Tepid Jobs Report Reduces Likelihood of Fed Rate Hike

September 13, 2016

Now hiringFollowing a lackluster job creation report issued by the US Department of Labor on Friday, many analysts now believe that an interest rate hike on the part of the Federal Reserve has become less likely. The potential rate hike was believed to be a likely outcome of September’s meeting of the Federal Reserve Board.

The report, which covered employment data for the month of August, showed that 151,000 jobs were added, excluding employment in the agricultural sector. Though still significant, this growth fell considerably behind the job creation seen in the previous two months. In June and July, more than 250,000 jobs were created per month, raising the 12 month average job creation rate to roughly 204,000 jobs per month. Hourly wage increases were also a lackluster metric within the Labor Department’s report.

This may delay plans for an interest rate hike that has been discussed by the Federal Reserve Board.

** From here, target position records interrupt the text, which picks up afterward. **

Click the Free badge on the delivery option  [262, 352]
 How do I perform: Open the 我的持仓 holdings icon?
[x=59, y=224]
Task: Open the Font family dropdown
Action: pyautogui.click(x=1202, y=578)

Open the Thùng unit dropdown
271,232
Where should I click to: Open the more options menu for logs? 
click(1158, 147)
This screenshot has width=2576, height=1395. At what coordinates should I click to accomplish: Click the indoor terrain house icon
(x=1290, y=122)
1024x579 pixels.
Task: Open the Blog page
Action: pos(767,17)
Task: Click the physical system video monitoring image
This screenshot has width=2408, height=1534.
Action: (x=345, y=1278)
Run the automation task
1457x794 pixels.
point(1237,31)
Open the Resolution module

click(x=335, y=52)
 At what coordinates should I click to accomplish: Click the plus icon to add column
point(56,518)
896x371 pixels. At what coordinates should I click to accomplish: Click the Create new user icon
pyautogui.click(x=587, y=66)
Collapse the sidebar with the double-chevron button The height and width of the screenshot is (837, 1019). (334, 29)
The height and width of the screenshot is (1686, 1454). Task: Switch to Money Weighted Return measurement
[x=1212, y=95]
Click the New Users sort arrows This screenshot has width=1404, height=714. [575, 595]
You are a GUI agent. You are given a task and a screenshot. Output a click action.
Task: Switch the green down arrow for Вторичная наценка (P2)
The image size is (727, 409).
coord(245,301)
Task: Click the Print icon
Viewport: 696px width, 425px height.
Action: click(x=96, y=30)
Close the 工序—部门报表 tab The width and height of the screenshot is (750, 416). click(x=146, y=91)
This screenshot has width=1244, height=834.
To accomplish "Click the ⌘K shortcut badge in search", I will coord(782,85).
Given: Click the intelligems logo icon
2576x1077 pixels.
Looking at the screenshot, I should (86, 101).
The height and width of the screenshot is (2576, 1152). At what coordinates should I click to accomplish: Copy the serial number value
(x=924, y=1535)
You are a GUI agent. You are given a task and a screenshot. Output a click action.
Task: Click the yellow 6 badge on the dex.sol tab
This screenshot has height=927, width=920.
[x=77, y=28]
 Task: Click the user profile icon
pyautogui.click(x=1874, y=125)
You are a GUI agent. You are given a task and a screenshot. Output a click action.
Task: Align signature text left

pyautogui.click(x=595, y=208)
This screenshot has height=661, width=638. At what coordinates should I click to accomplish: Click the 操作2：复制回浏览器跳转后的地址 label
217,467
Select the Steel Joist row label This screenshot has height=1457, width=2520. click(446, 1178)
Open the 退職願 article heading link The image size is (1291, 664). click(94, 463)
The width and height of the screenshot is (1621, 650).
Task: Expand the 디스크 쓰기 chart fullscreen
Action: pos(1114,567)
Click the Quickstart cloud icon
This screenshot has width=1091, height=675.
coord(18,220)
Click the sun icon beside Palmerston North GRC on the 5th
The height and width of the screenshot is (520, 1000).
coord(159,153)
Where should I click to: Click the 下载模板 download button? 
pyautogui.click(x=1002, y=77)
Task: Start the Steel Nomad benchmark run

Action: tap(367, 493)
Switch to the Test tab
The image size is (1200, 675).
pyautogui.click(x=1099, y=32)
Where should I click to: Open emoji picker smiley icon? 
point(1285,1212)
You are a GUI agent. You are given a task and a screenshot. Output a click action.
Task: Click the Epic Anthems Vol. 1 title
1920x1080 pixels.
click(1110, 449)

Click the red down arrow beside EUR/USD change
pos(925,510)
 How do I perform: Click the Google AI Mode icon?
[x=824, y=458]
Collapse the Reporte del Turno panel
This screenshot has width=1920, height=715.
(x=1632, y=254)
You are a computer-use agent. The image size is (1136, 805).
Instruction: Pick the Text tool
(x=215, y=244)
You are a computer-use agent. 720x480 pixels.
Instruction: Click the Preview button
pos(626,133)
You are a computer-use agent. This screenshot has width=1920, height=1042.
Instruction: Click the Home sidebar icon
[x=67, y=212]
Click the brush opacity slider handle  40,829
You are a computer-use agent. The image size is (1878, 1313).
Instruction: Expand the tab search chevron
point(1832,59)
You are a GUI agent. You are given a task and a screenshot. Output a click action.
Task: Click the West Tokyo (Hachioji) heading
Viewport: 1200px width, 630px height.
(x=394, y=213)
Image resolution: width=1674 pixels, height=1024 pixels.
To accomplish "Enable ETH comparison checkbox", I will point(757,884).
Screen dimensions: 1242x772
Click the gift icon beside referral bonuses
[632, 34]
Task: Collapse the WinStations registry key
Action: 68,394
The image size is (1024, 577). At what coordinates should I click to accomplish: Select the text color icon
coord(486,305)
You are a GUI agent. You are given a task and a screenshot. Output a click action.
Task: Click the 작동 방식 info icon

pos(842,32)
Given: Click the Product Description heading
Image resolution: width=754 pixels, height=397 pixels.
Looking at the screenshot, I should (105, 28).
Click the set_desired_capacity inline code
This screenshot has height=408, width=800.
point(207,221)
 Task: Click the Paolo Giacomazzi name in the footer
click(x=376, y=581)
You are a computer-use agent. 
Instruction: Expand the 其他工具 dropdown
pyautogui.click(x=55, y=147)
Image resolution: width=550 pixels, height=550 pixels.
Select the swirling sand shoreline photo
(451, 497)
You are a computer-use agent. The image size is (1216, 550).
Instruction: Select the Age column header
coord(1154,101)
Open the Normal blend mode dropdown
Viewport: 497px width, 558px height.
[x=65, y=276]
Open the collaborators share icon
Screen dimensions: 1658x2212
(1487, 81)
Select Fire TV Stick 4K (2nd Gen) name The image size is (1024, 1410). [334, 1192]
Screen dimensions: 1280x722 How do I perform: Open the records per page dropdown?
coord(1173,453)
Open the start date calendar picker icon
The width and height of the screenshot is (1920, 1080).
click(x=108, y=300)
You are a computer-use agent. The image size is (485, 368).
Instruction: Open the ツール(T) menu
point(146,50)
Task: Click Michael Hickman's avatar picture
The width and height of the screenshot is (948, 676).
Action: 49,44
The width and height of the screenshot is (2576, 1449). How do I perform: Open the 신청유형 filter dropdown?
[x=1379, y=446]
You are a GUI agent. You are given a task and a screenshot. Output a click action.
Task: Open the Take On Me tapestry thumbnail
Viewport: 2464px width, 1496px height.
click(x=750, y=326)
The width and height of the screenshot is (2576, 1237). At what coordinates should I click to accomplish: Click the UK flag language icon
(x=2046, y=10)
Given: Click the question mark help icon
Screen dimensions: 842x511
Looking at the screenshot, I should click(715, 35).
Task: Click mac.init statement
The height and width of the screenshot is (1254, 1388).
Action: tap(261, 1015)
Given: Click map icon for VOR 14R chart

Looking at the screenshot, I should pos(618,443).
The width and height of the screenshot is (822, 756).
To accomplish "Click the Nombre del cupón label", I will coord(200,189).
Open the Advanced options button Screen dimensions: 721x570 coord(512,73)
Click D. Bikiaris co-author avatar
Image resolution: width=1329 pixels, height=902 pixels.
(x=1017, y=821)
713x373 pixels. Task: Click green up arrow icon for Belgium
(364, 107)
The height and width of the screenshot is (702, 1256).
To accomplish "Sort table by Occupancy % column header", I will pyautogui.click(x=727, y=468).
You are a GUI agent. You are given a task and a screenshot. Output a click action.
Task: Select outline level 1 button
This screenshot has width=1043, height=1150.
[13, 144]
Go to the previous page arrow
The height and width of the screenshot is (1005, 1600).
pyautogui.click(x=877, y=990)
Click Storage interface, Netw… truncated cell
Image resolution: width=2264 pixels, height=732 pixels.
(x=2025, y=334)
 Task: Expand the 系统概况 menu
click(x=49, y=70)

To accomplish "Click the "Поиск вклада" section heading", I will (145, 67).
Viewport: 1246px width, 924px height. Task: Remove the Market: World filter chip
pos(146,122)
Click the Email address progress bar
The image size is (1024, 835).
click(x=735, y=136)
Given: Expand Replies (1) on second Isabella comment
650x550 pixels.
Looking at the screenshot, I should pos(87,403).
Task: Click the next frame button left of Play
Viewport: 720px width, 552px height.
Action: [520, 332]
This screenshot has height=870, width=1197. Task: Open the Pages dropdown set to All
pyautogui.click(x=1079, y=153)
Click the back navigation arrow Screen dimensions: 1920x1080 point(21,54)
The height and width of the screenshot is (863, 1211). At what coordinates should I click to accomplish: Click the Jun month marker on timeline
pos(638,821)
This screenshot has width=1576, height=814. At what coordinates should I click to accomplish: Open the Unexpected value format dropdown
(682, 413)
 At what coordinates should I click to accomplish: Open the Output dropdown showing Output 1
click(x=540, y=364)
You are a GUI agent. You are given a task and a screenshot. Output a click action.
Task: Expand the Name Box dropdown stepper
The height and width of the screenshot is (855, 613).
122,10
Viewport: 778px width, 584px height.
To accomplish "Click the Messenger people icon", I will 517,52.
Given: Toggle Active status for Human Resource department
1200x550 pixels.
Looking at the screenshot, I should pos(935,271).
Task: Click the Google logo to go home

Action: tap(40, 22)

Though the US central bank has long discussed the need to return interest rates to a more normal level, it has also repeatedly put off such measures in response to tepid economic data, such as August’s jobs report. Given the extreme caution that the Fed has taken with the concept of raising interest rates over the past two years, the introduction of the August jobs report may be enough to convince the US central bank to once again hold off on raising interest rates.

Despite this caution and the long-term application of low interest rates, both of which have been criticized by many economists, Federal Reserve Chairwoman Janet Yellen acknowledged in an address last month the need for interest rates to return to more normal levels. According to Yellen, if future Fed leaders kept interest rates at their artificially depressed levels for long enough, they could “encourage excessive risk-taking and so undermine financial stability.” This statement echoes the concerns of many economists who have spoken out against global low and even negative interest rates as a factor that may contribute to future recessions.